13 June 2018
Not all VAT related cases come before a tax tribunal. In the case of Janine Ingram the issue was one of ‘Landlord and Tenant' law, which just so happened to involve VAT.
She was the tenant, and the landlord was the Church Commissioners. She noticed that her residential service charges had increased. She saw that there was an increase in the VAT charge in the costs. This was traced to ‘salaries' paid by Knight Frank for servicing the property. These were Knight Frank staff, whose time and effort was being recouped in the service charge.
Residential service charges are exempt from VAT when the services are provided by the landlord, or (but only under extra statutory concession 3.18, Notice 48) by a third party direct to a tenant, if the service charges must be paid as a condition of the interest held in the property. Janine Ingram's reaction was that Knight Frank was charging her for services she was required to pay for as a condition of ownership/occupation, and that their supply ought therefore to be exempt under the second test (and the concession).
But both Knight Frank and the Church Commissioners took the view that the exemption did not apply under either heading. First, Knight Frank, though acting as the collector of the service charges, did not make the supply direct to the tenants, but only to the landlord. Second, the landlord was indeed exempting its charges for services, since it added no VAT to the charge. But, as its supplies were exempt, the VAT charged by Knight Frank to it was irrecoverable and as such a ‘sticking cost' of the exempt service. That meant that the VAT cost locked into the chain of charges was not relievable under this exemption.

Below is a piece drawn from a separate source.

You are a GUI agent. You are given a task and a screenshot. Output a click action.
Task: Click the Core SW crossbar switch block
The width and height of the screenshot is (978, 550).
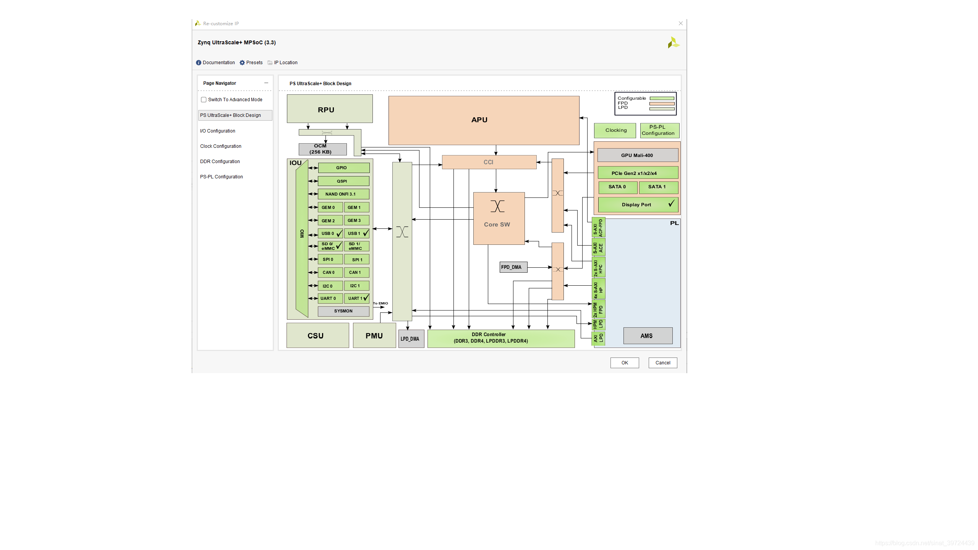click(x=499, y=218)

The tenant found it hard to believe that the exemption could not apply directly. It seemed so clear that Knight Frank's charge was made direct to the tenant and thus ought to be exempted under the concession. If not that, then the landlord ought to have made simple changes to the arrangements to allow direct supply and thus for the Knight Frank services to be exempt. Or else the Church Commissioners should have taken on their own staff under employment contracts thus eliminating VAT on their purchase. Why, the tenant wondered, did she have to suffer VAT because of a maladroit arrangement by the landlord?
One sympathises with her, as no doubt did the tribunal. But, the facts were against her and the liability could not be removed. The landlord was allowed to make arrangements which did not benefit the tenant because they were not within the concession, and the tribunal could find no fault by the landlord.